What is expected
In the article below about a reading assessment tool for adults, which journal published the paper?

Supplied passage

Researchers from the HSE Centre for Language and Brain have developed a tool for accurately assessing reading skills in adults with reading impairments. It can be used, for instance, before and after sessions with a language therapist. The tool includes two texts that differ in content but are equal in complexity: participants were observed to read them at the same speed, make a similar number of errors, and understand the content to the same degree. Such parallel texts will enable more accurate diagnosis of dyslexia and better monitoring of the effectiveness of interventions aimed at addressing it. The paper has been published in Educational Studies.
Reading is a fundamental skill essential for learning, working, and navigating the world. However, even adults may struggle to read at a typical pace, with letters seeming to jump around and word meanings slipping away—leading to frustration and fatigue. Such symptoms are often overlooked, but they may signal dyslexia—a specific reading disorder that begins in childhood and can persist into adulthood without proper intervention, despite normal intelligence, good education, and no vision or hearing impairments.
Accurately diagnosing dyslexia in adults remains a challenge in Russia—one specialist may identify the disorder, another may disagree, and yet another may detect additional issues in the same patient. This inconsistency stems not from a lack of professional expertise but from differences in diagnostic approaches and tools—and more broadly, from the absence of standardised assessment tools for reading skills in Russian-speaking adults.

Dataset content
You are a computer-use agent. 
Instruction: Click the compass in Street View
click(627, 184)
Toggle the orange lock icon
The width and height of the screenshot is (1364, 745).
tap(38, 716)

Problem solution
Educational Studies